5 Weight Loss Tips

5 Weight Loss Tips

Losing weight is one thing, and losing it sustainably is another. Shedding a few pounds is no great trick for most women: the problem is keeping them off. For an overweight woman the only real, long term solution is to make changes in her lifestyle that she can live with. Here are some tips to help you avoid the pitfalls of unbearability.




Tip 1: The second bite of chocolate tastes exactly like the first.

If you’re the type who feels compelled to finish the chocolate bar, try this mind trick. Ask yourself this. How is the second bite of chocolate different from the first bite?

Then ask yourself this: What do you gain in experience by eating a second row, then a third, until the chocolate bar is gone? Really think about that.

The first bite takes you into a new realm of taste. Even if you swig it down with coffee, that chocolaty flavor will stay in your mouth for a while. Further bites do not take you to another level of taste. Moreover, finishing the bar may leave you not only a little heavier but also frustrated and angry at yourself.

You can lose weight and sustain the loss without forgoing sweets entirely, simply by adopting sensible moderation. Not every meal has to end in dessert. Make your treats just that, treats, not routine.


Tip 2: Don’t skip breakfast. Or other meals

You drink a coffee, it slightly suppresses your appetite, chug down a glass of water to rehydrate yourself from the caffeine, and feel primed to start the day, without breakfast. With black coffee containing no more than one or two calories, you figure your abstinence from food is a net weight loss.

By mid-morning, ten to one you’re facing a donut and suspect that a second or third coffee will give you the jitters.

Skipping meals and winding up hungry is a good way to make bad food decisions. There’s also the fact that the coffee and water may give you a brief boost but they’re no substitute for actual nutrition.


Tip 3: Never shop on an empty stomach.

Hunger in the supermarket is a recipe for bad food choices. The starving will eat anything and the hungry will buy anything – with your stomach rumbling at the store, suddenly a packet of chocolate-covered squid chips looks good. If you shop on a full stomach you’re more likely to choose actual food you could use in the house based on a sensible diet, and virtuously leave the junk food behind.


Tip 4: Chew.

Don’t gorge your food. Savor each bite and chew, which is good for digestion, and your thighs too, because you’ll be likely to eat less. Don’t eat in front of the TV or while you’re surfing the Internet, because these activities reduce your awareness of your meal.  You’re more likely to realize you’ve eaten enough if you consume the meal in a more leisurely fashion. And finishing everything on your plate like we were taught isn’t really going to help anybody in need somewhere else. If there’s enough left over, store it for later and if there isn’t, throw it away.

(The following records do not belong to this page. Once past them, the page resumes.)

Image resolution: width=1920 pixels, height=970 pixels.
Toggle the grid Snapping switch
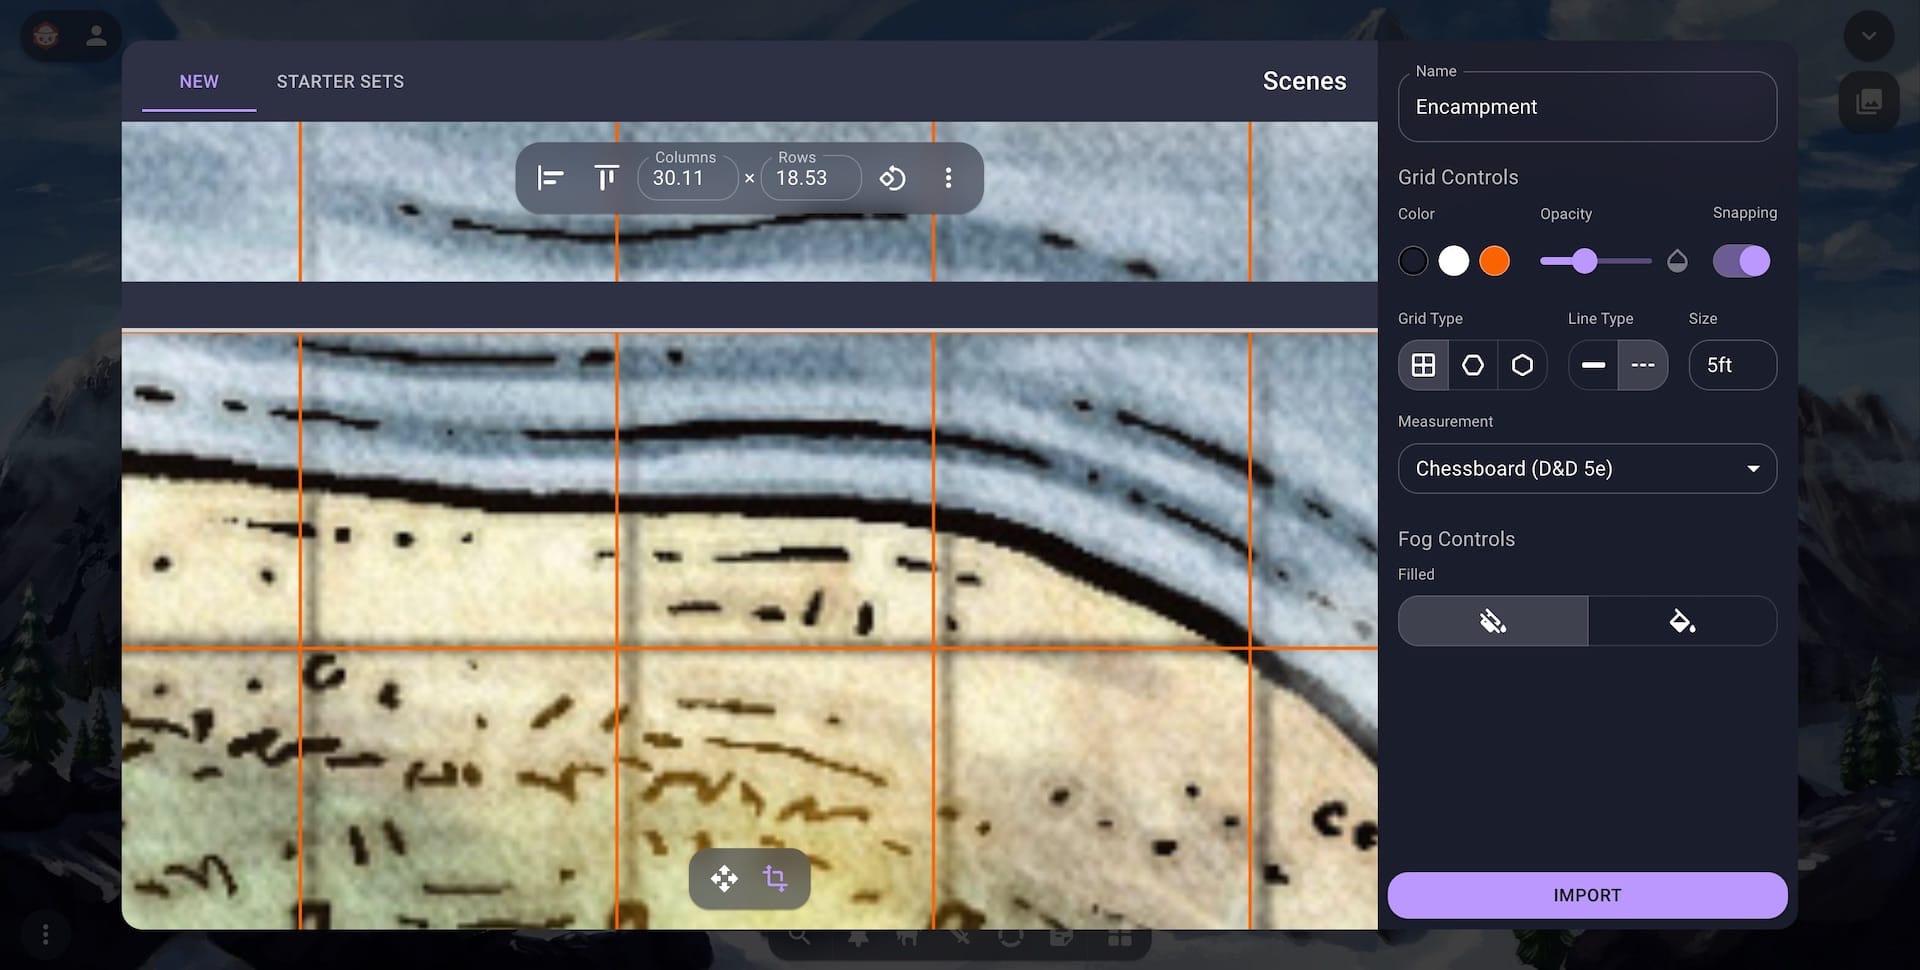pyautogui.click(x=1741, y=261)
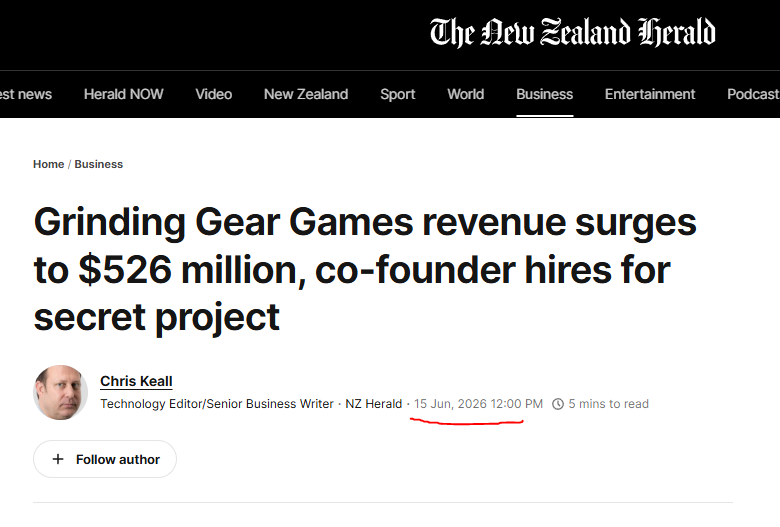Open Chris Keall author name link
Viewport: 780px width, 527px height.
pyautogui.click(x=136, y=381)
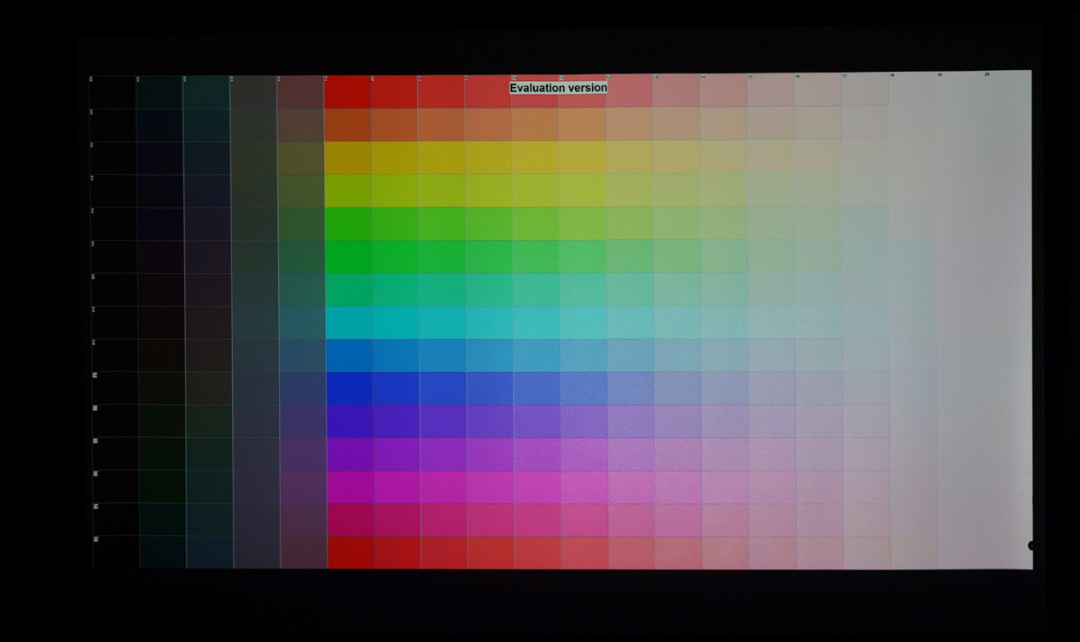Select the most saturated red swatch in top row
Image resolution: width=1080 pixels, height=642 pixels.
[347, 92]
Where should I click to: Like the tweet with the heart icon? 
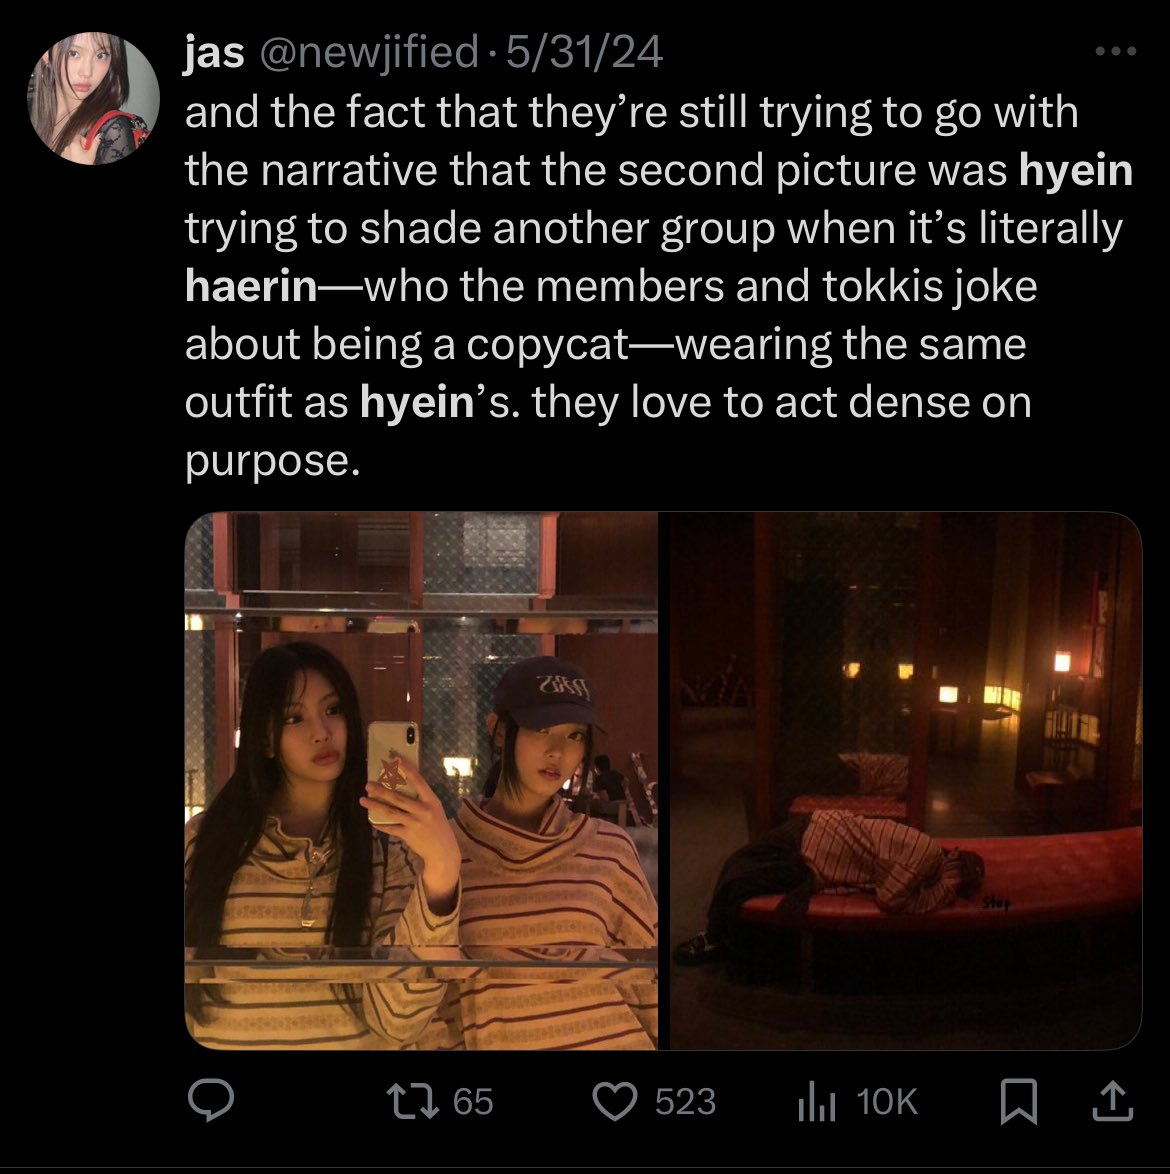click(x=615, y=1101)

Tip 5: It’s not a competition.

Smile at the woman who proudly pats her post-natal six-pack and tells you she was back to normal in a week. Don’t let it get to you. Everybody has her own metabolic quirks, genetic makeup, reactions to different foods and pace of losing weight. Put a group of people in a closed environment, all on the same savage diet, and even if none cheat, each will lose weight at a different pace and way.

If you do feel competitive, you’re more liable to fall for fad diets that are neither sustainable in lifestyle, such as living on nothing but cabbage soup, or, as the pounds seemingly melt away from everyone else, you may be more likely to eat for comfort. The end result in both cases is not the sustained, slimmer you. Let it go. Learn what works best for you and lose weight at your own pace.